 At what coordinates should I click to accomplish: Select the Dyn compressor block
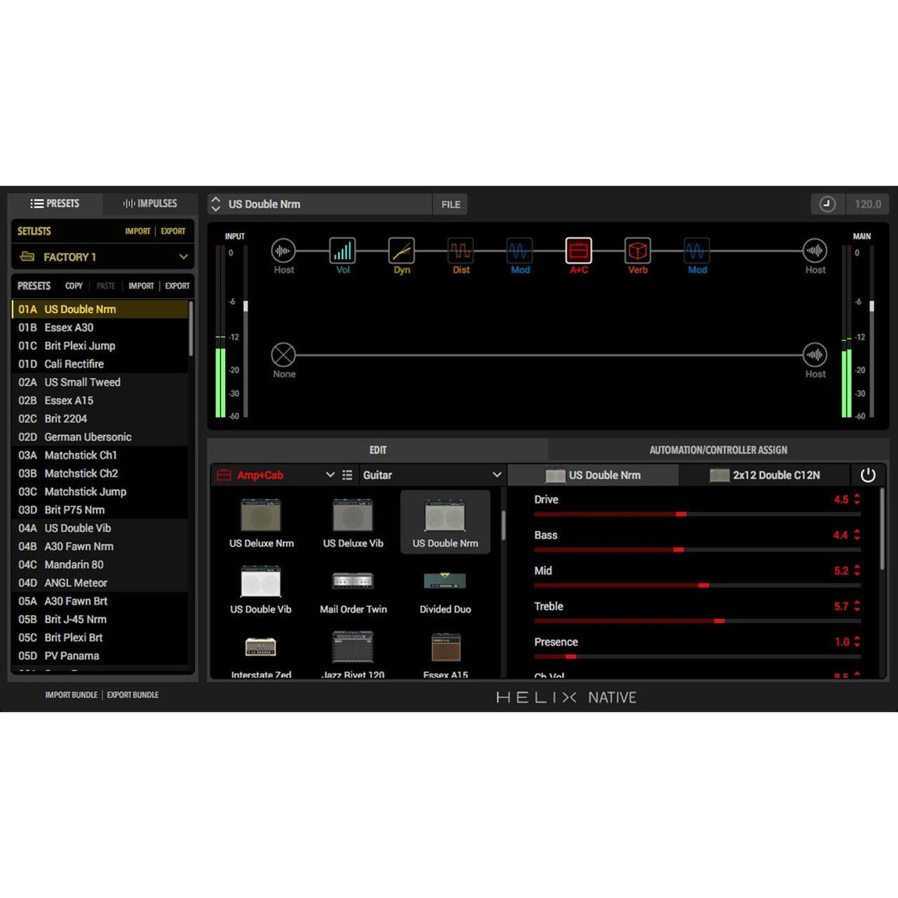(x=401, y=252)
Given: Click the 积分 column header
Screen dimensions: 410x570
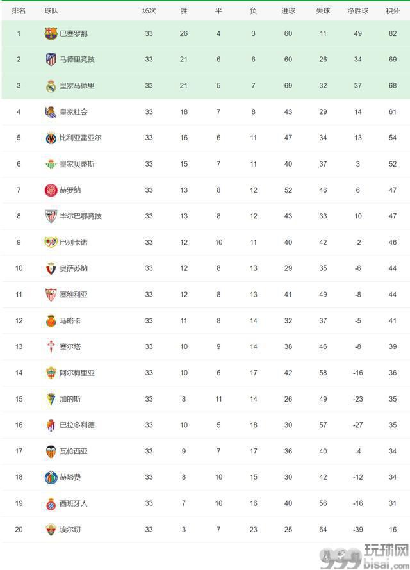Looking at the screenshot, I should pos(393,11).
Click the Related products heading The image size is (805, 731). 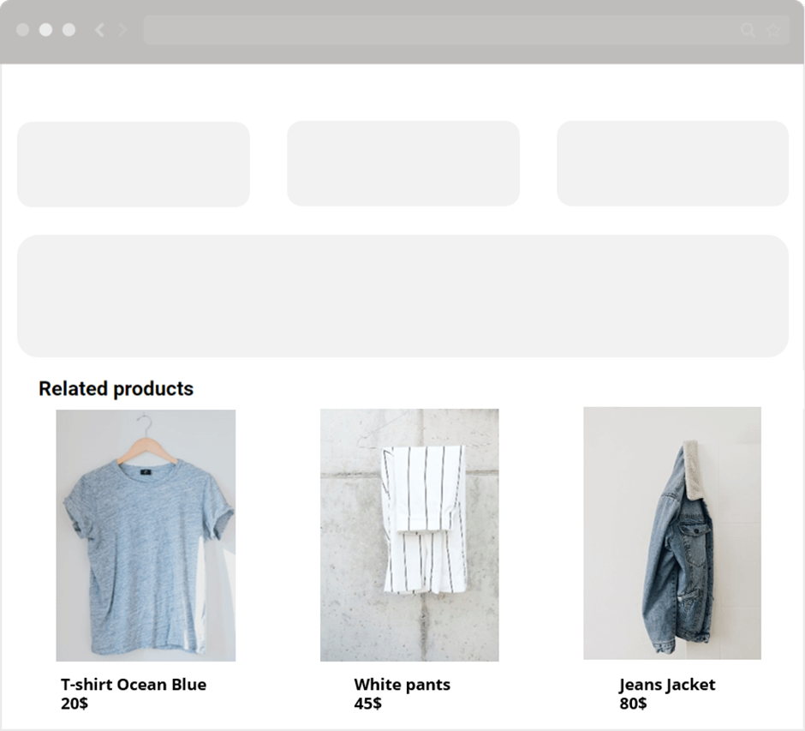tap(116, 389)
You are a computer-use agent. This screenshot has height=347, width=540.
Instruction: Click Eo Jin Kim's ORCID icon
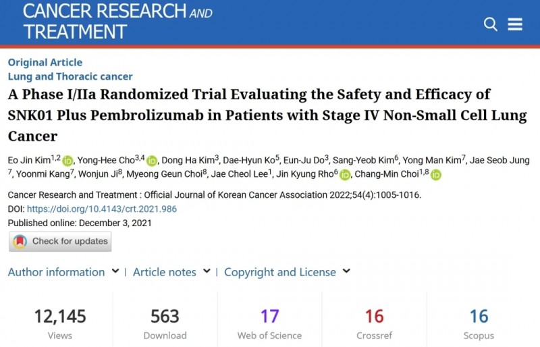click(x=68, y=161)
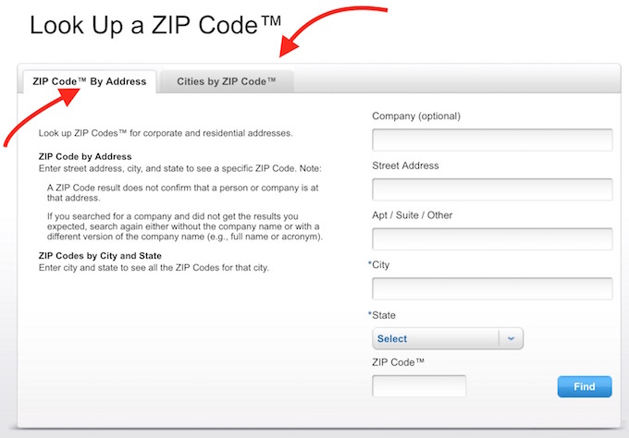Click the required *City label
The width and height of the screenshot is (629, 438).
click(x=379, y=265)
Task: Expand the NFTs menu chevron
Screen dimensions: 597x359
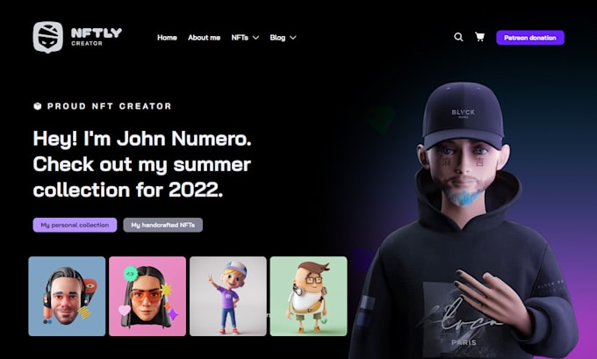Action: (255, 38)
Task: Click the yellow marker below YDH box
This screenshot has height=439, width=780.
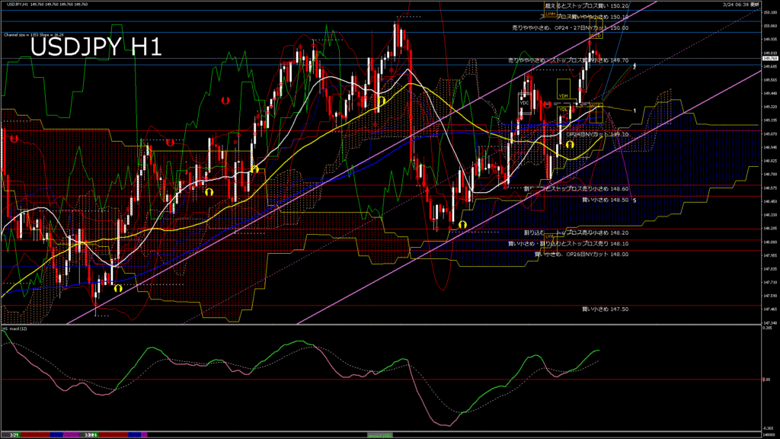Action: (569, 143)
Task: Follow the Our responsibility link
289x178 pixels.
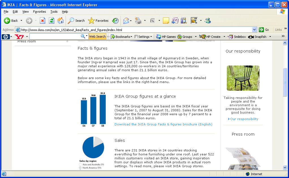Action: [x=244, y=119]
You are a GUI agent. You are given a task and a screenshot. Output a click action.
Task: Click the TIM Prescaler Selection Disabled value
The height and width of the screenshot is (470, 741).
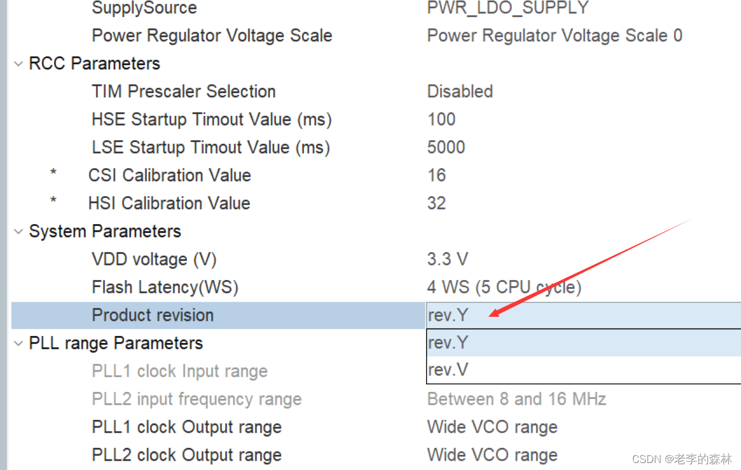(x=460, y=91)
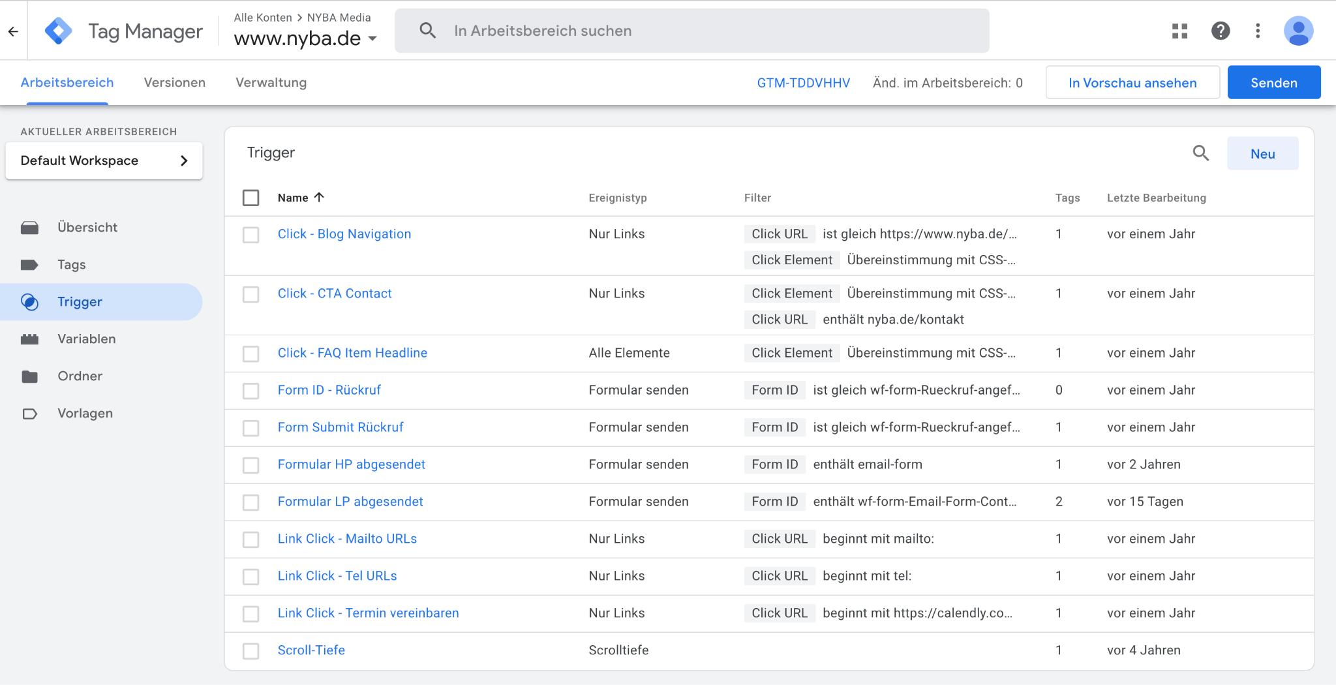Image resolution: width=1336 pixels, height=685 pixels.
Task: Open the three-dot more options menu
Action: [x=1258, y=31]
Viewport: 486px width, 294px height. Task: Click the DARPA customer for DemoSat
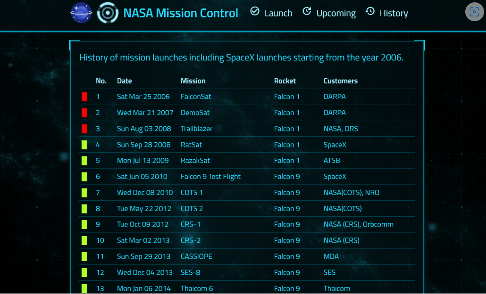coord(335,113)
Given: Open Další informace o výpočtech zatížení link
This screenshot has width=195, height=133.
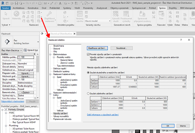Looking at the screenshot, I should click(x=103, y=115).

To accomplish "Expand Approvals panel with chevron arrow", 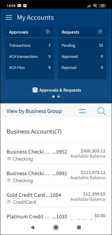I will pos(48,32).
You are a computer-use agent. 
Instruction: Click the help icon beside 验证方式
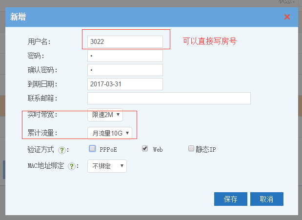pyautogui.click(x=62, y=150)
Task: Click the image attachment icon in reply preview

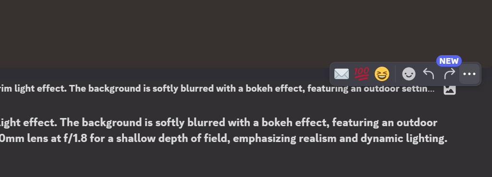Action: tap(449, 89)
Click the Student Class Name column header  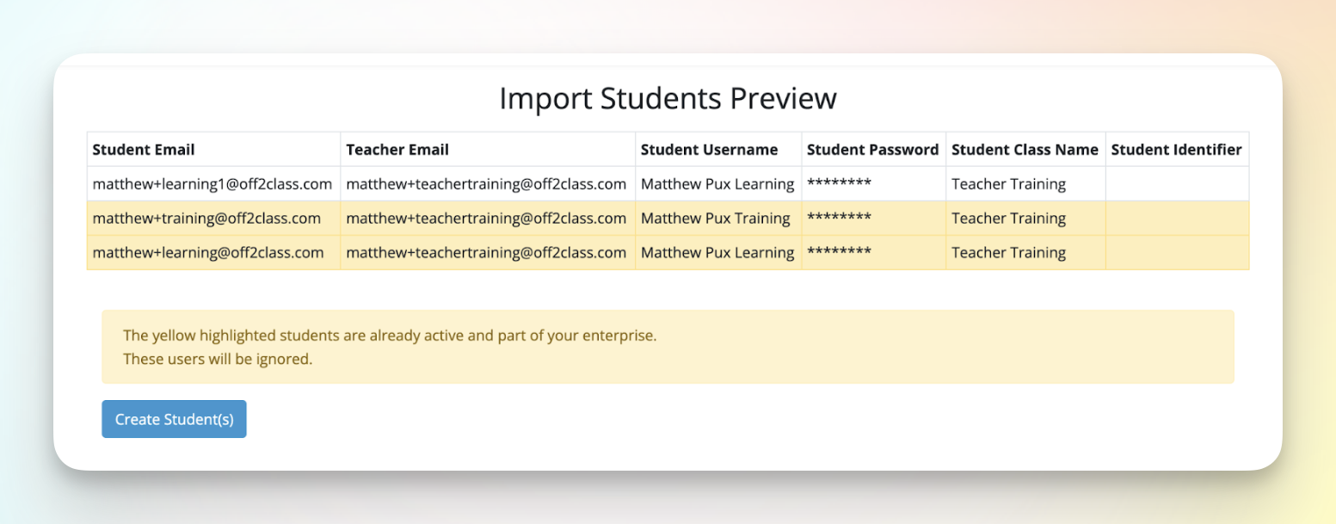coord(1025,150)
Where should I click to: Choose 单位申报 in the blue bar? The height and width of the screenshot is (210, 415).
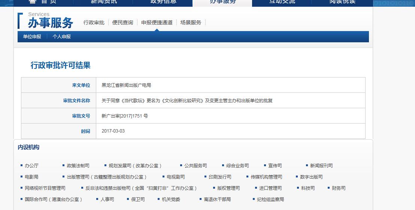[x=32, y=37]
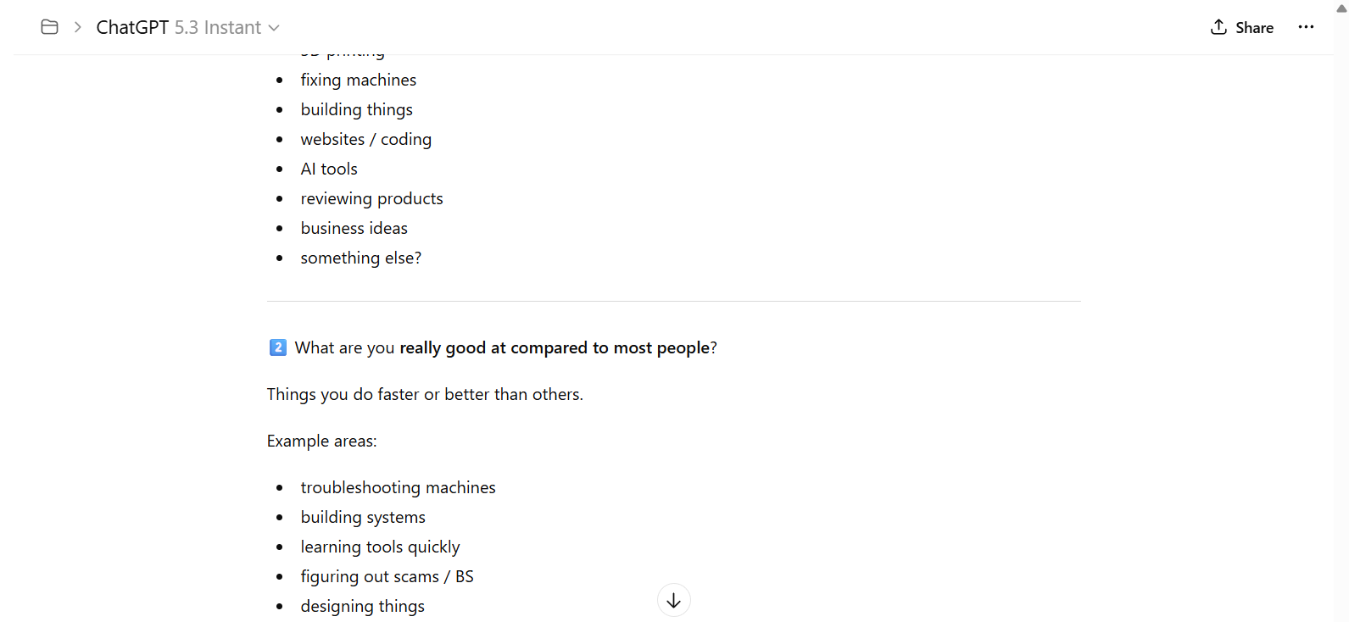Screen dimensions: 1349x622
Task: Click the "business ideas" bullet text
Action: tap(354, 228)
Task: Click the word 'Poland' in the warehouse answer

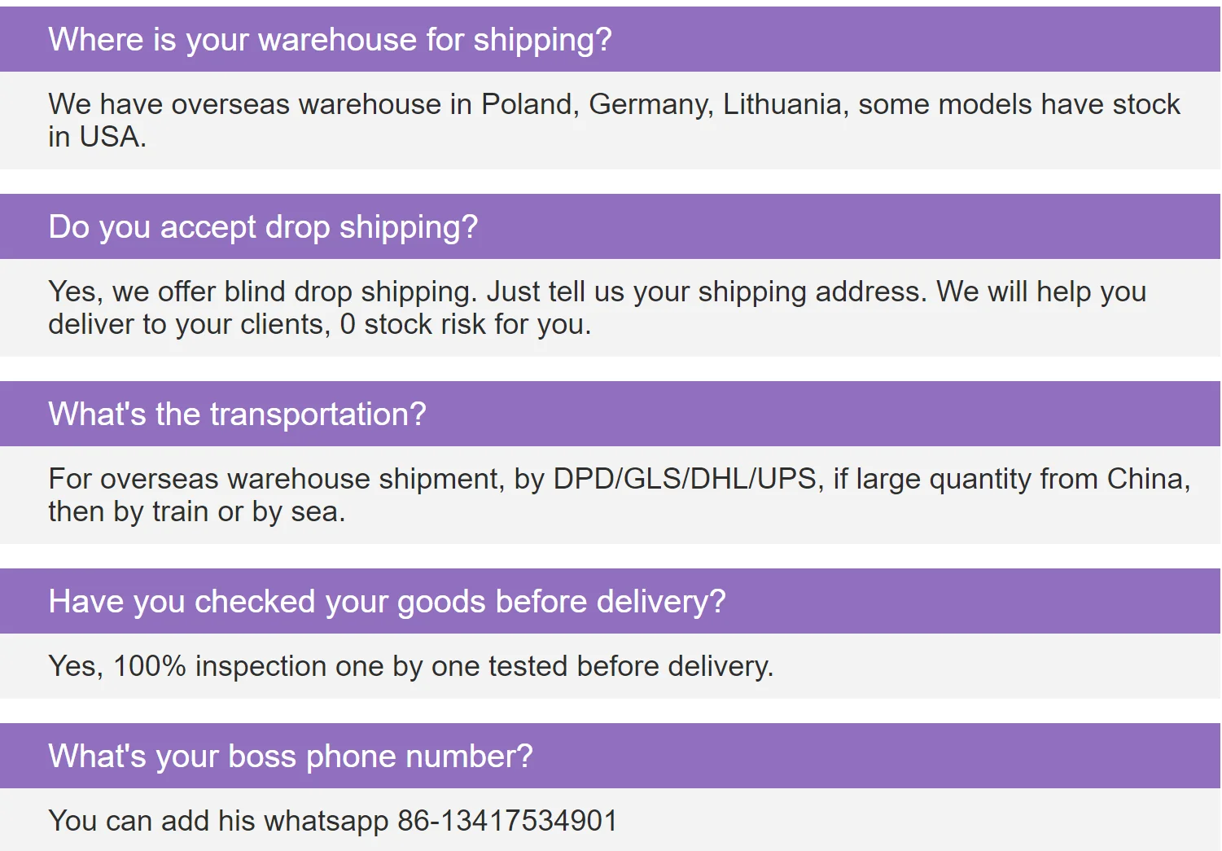Action: 529,105
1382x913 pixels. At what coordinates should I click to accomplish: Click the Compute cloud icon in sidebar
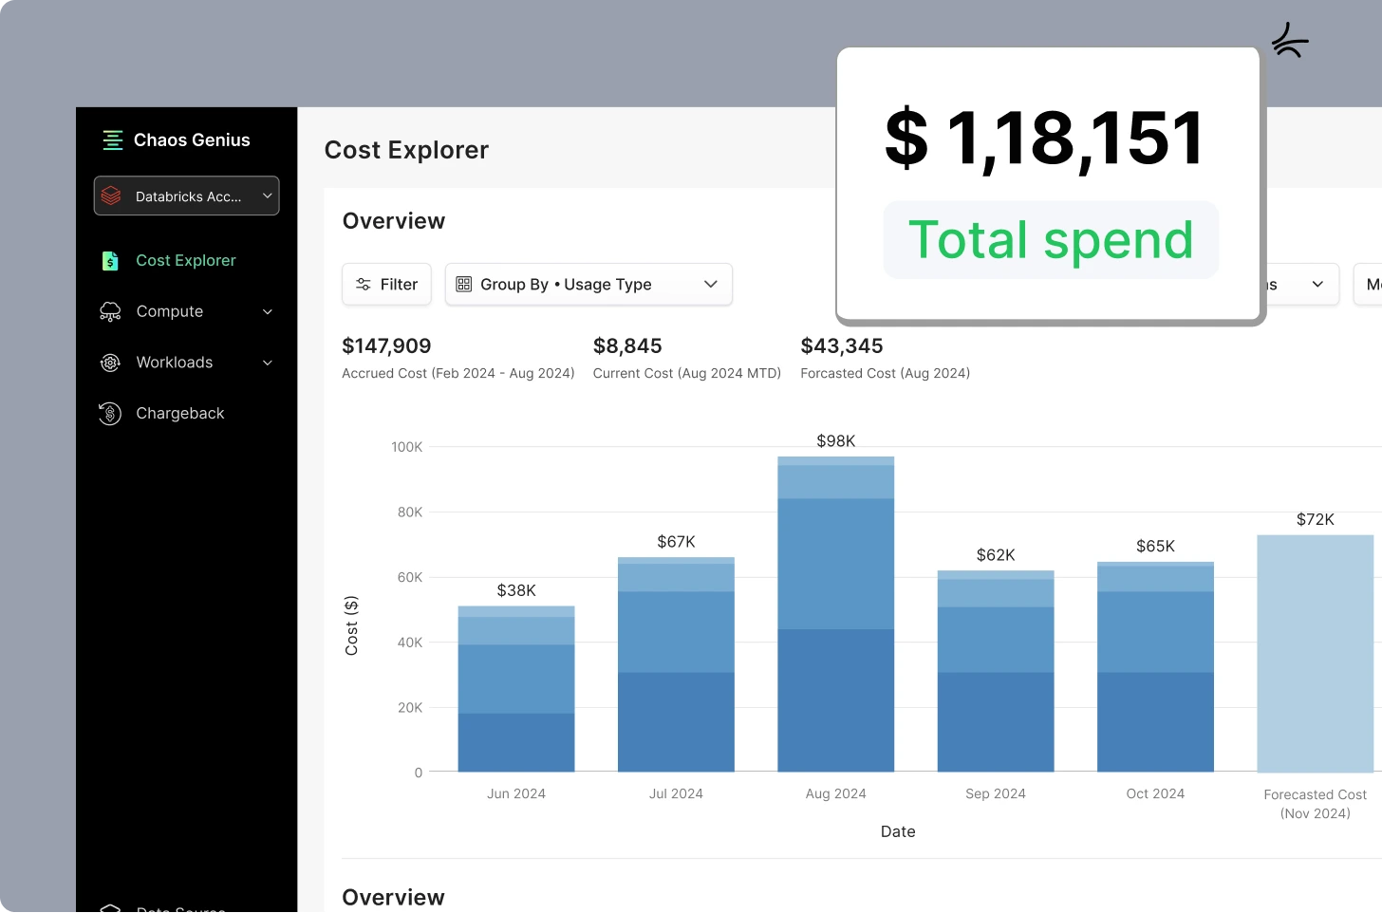click(x=110, y=311)
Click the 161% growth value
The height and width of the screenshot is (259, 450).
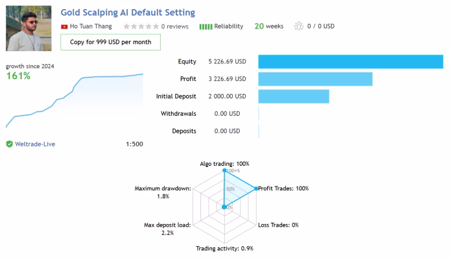(18, 76)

→ TASK REQUIREMENTS: Show every line of the listing that includes the word "link".

→ OUTPUT:
Task: Follow the Our responsibility link
Given: Open Další informace o výpočtech zatížení link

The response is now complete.